===== Information shown

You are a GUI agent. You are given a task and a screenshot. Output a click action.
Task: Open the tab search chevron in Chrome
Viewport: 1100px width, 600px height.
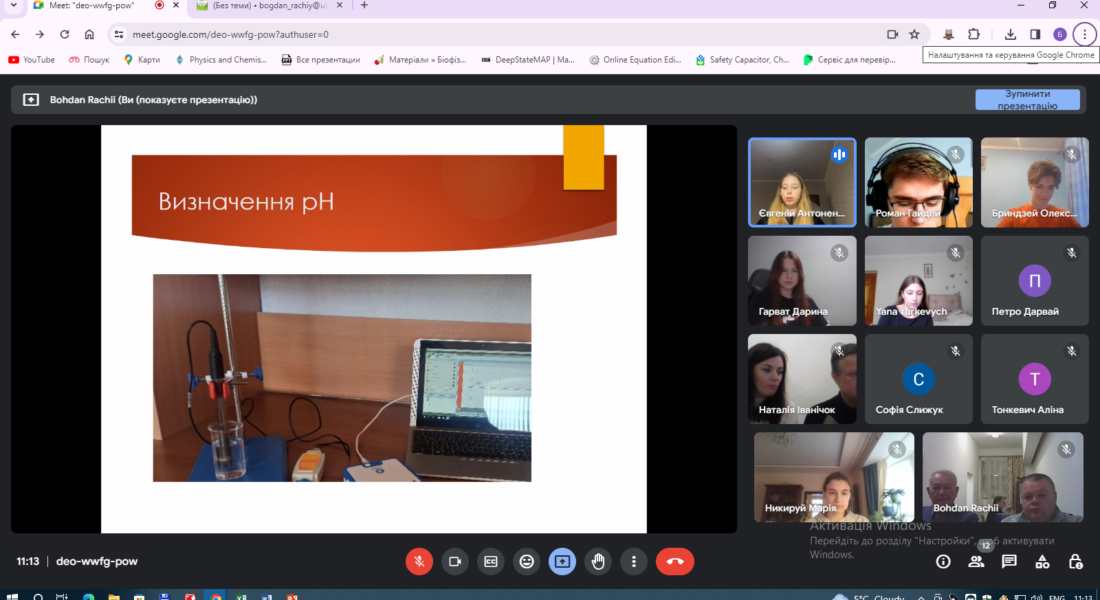point(13,6)
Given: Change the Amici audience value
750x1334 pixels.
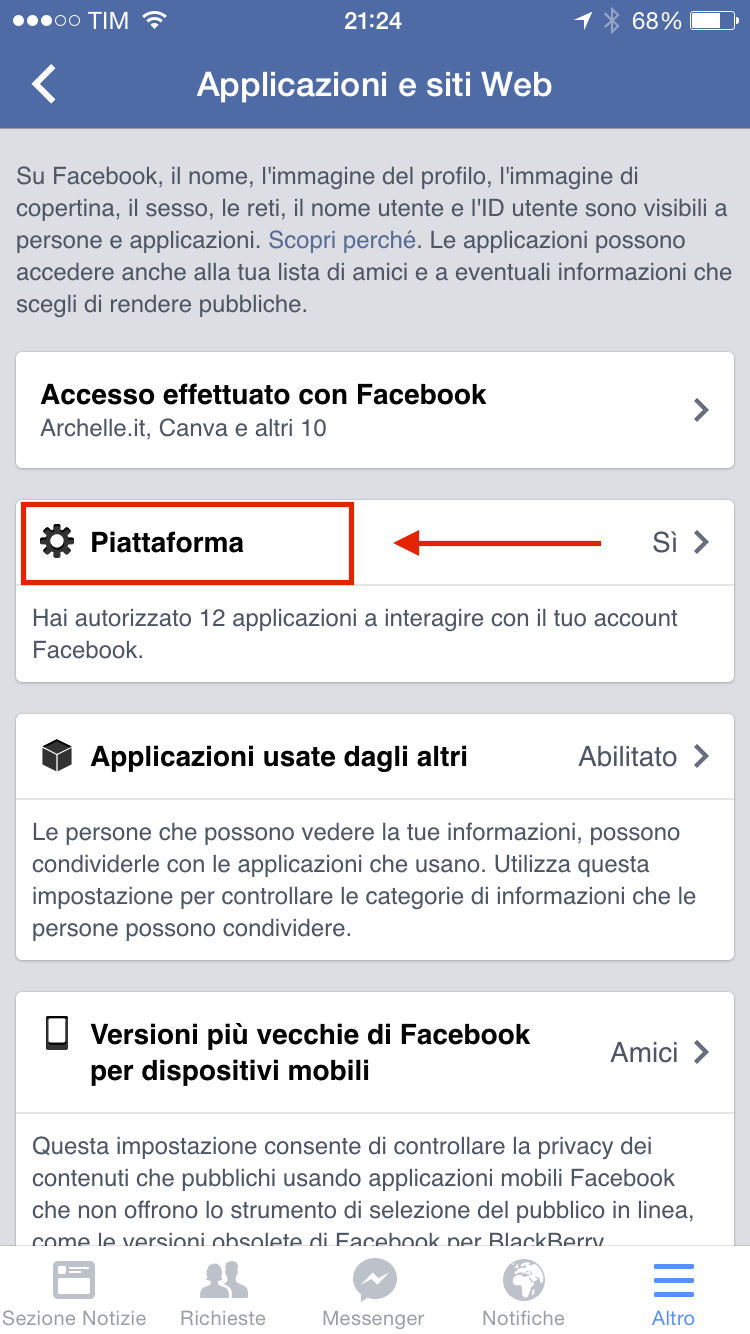Looking at the screenshot, I should [x=644, y=1052].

==========

**Work task**
What is wanted is a word-for-word restatement of the entries, without their images.

**Answer to this exercise**
You are a GUI agent. You are given a task and a screenshot. Output a click action.
Task: Open the tab search chevron in Chrome
Viewport: 1100px width, 600px height.
point(13,6)
Given: Change the Amici audience value
750x1334 pixels.
Looking at the screenshot, I should [x=644, y=1052].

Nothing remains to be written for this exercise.